India became independent in 1947, electing its first prime minister, Jawaharlal Nehru. Nehru is the founder of the Nehru-Gandhi political dynasty, including his daughter, Indira Gandhi, the third prime minister of India, and grandfather to Rajiv Gandhi, the sixth.
Even though the days of India staying true to Nehru’s conception of a socialist, democratic India have been traded for liberalized markets, a surge in growth, corruption and relative poverty, there is hope for the future, both in the young idealistic Rajiv Gandhi and the democratic elements of the Maoists and populists at the state level.
India is now in an election cycle with the elections. One favored to be India’s next PM is Rahul Gandhi.
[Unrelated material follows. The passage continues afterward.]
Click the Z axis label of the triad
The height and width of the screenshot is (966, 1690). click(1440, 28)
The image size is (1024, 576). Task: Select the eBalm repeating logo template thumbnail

Rahul is the Congress Party’s candidate, while the opposition’s candidate of the Bharatiya Janata Party is Narendra Modi.
Modi has a perceived lead in the polls due to the Congress party having multiple scandals break, high inflation, and a slowing economy while they have been power for the past few years.
But this election will be a decision of who is less worse because the BJP, a hindu nationalist party, has a disdain for the Muslim minority and Modi himself did not do nearly enough to stop the most violent anti-muslim riots in India’s history in 2002.
Arvind Kejriwal of the Aam Aadmi Party recently announced he would be running. The issue with Kejriwal is not that he’s corrupt or anti-Muslim, rather he will gain a large percentage of the Muslim vote and will likely not win the election, only splitting the power within the Parliament.
Nehru helped mould the constitution and build the framework of modern India. When you look at India today it’s hard to see any remnants of his mark on India with abject poverty in much of the country, high illiteracy, and free market liberalization that took place in the 1990’s.
Instead, you do find a large movement in the east of India, the Naxalite Movement. The Naxalite Movement is a grass roots movement that has their support in the rural areas of India, specifically the poor and the indigenous of eastern India.
The Naxalites are Maoists who seek agrarian reform and an agrarian-Maoist revolution in India. They control a corridor, termed the ‘red corridor’ that spans from the northern state of Bihar to the southern state of Andhra Pradesh.
The Naxalites are in a bitter war with the Indian state, from time to time attacking police, military, and state representatives. But there is also a peaceful contingent of the Maoists, those who ruled the state of West Bengal for more than three decades until a recent populist unseated them.